Either restore the database from a snapshot pre-test (cleanest) or restore from the synthetic corpus seed (cheaper). The corpus-from-seed approach requires the corpus generation to be deterministic — same seed produces same corpus. WealthSchema corpora support this; verify your custom corpus does.

What do we do if the test reveals capacity isn't enough for projected production load?+

Three paths: (1) optimize the bottleneck identified in the test; (2) provision more infrastructure and re-test; (3) implement load shedding / rate limiting at the saturated boundary. Most teams do all three in parallel.

How does this interact with chaos engineering tests?+

Run load tests and chaos tests separately first. Once both pass independently, combine: chaos under load is the highest-realism test but the hardest to debug if something fails. Earn the right to combine by passing both individually.

What about distributed-system load tests across multiple regions?+

Same playbook applies, multiplied by region count.
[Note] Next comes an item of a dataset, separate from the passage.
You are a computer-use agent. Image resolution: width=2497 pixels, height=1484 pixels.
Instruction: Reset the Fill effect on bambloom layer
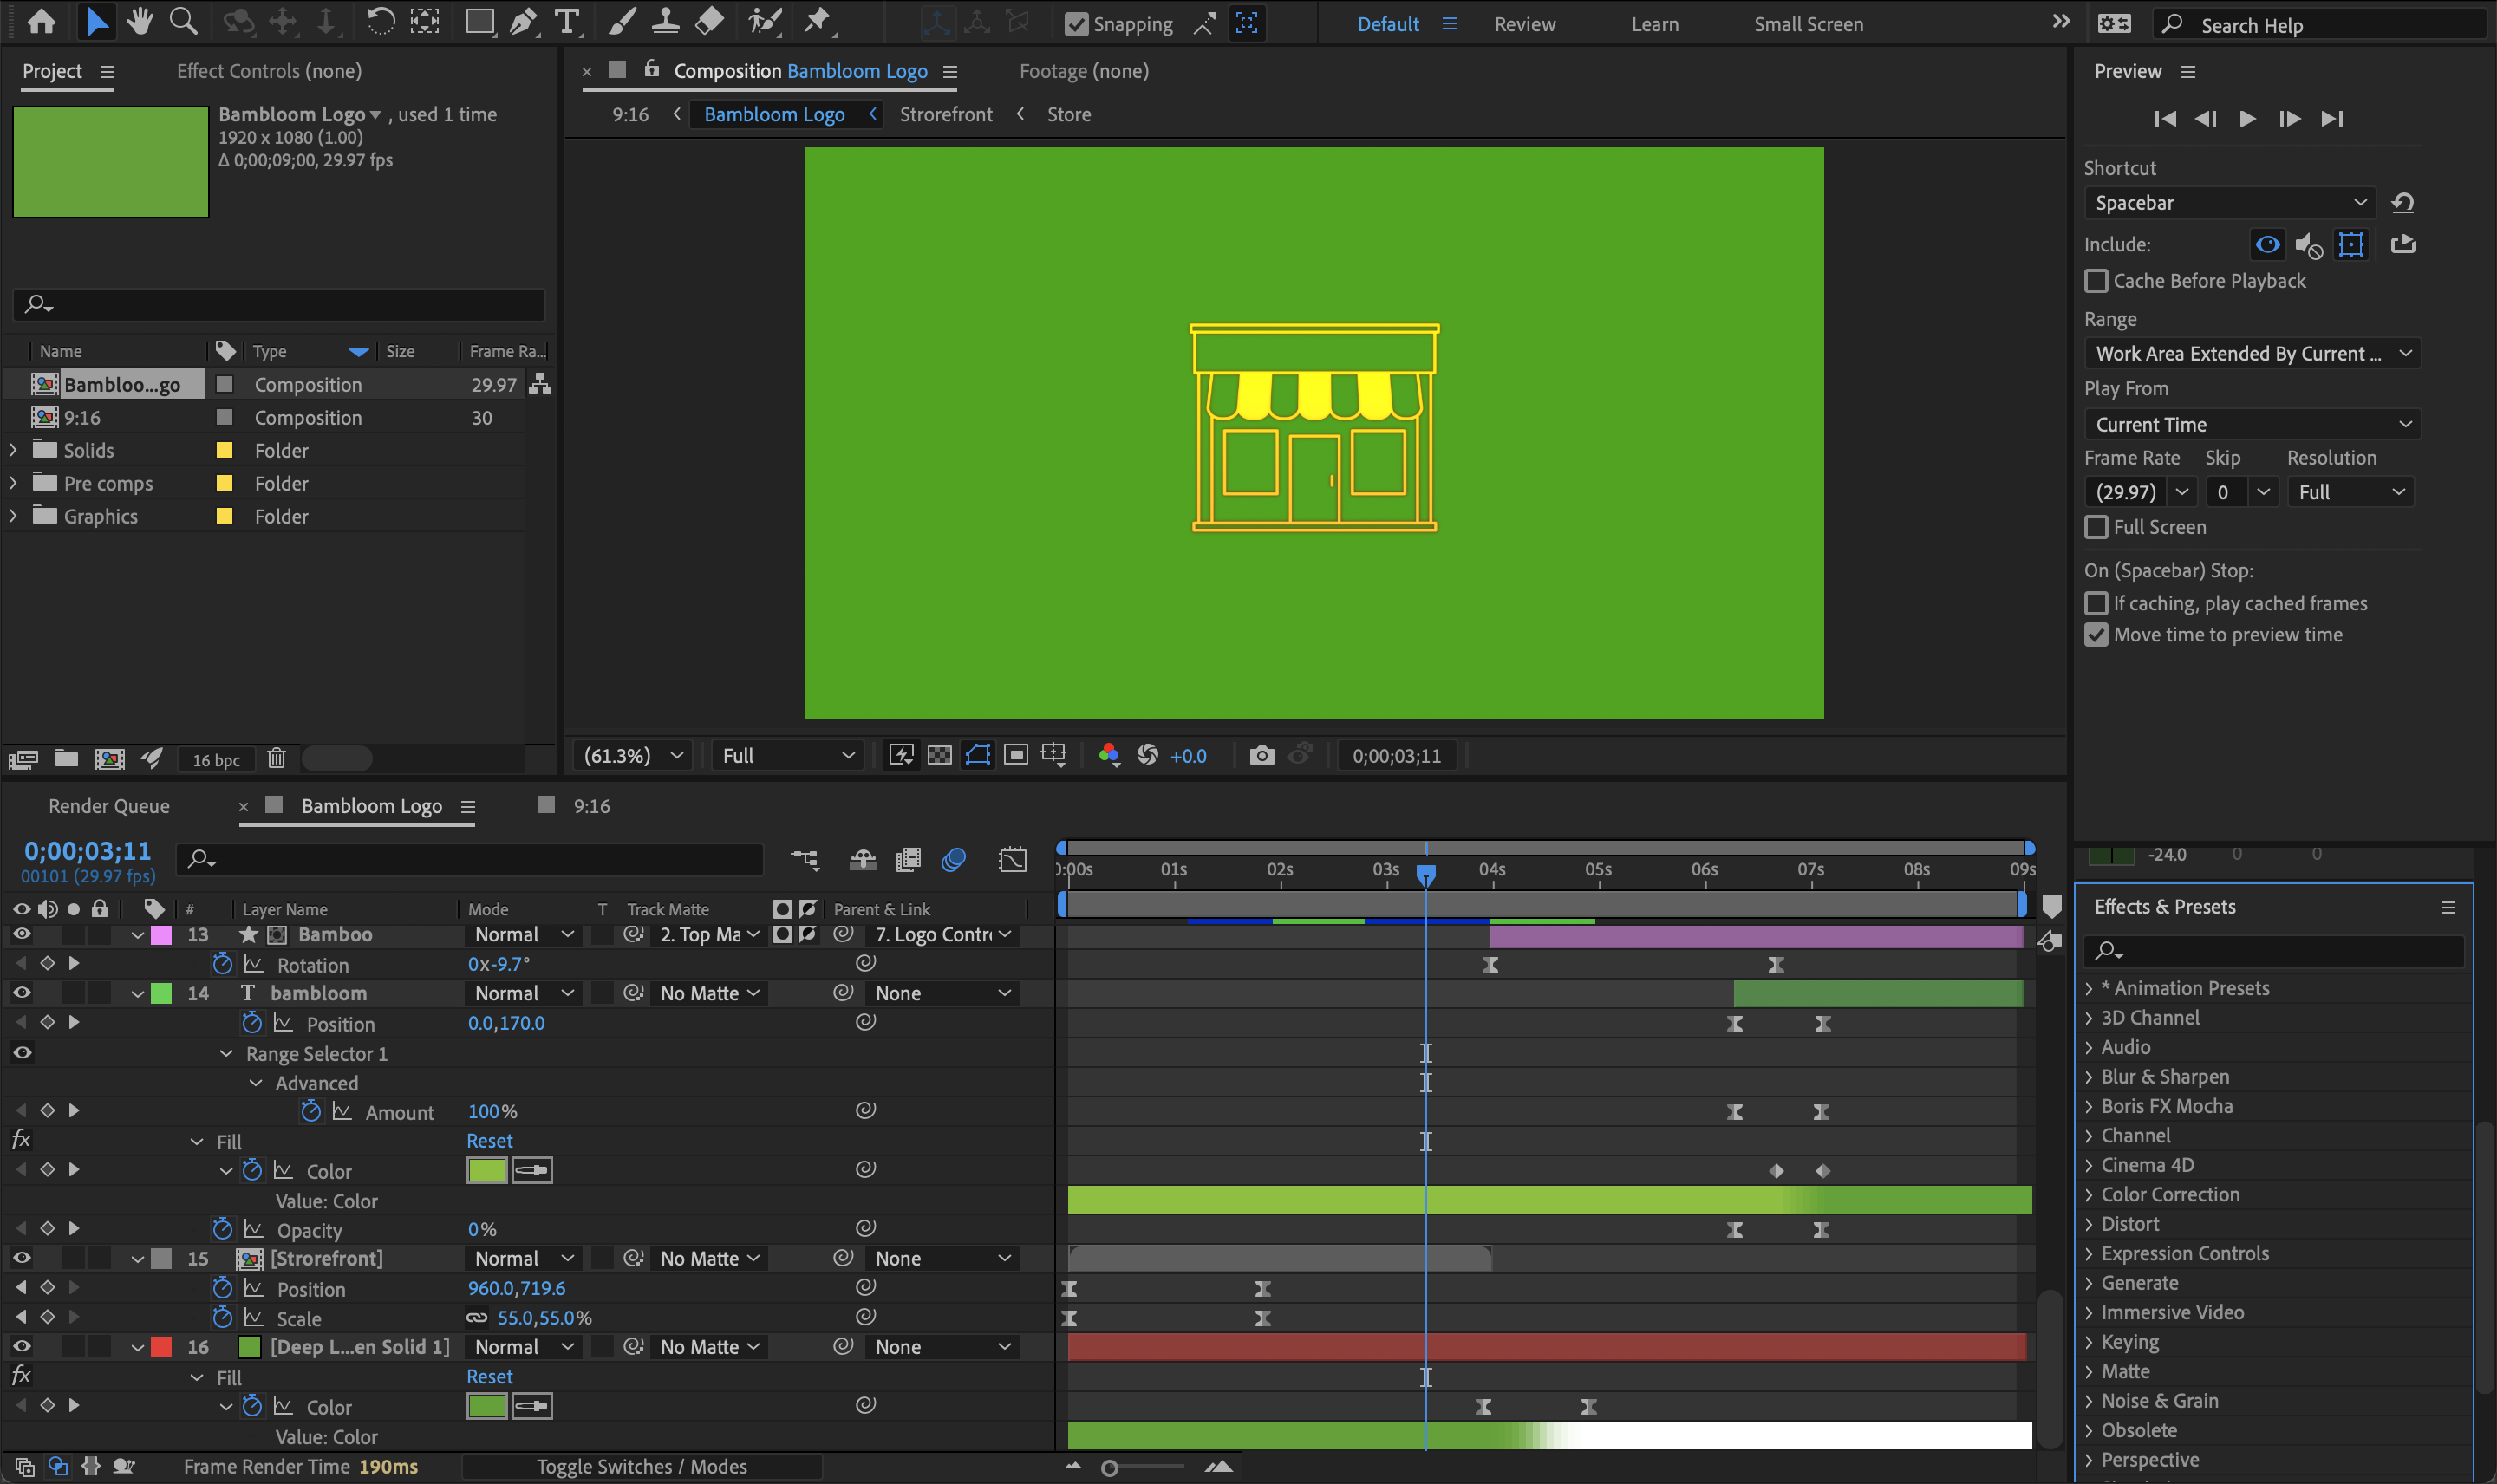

The key addition is testing region-failover under load — drop one region mid-test and verify the system stays within SLA. This is the failure mode that most often surprises in real outages.

How does the cost compare to using anonymized prod data?+

Substantially lower. Anonymized prod data has its own ongoing cost (re-anonymization on each refresh) plus the architectural risk discussed in the prod-to-synthetic migration playbook. Synthetic load-test data is the cheaper long-term path.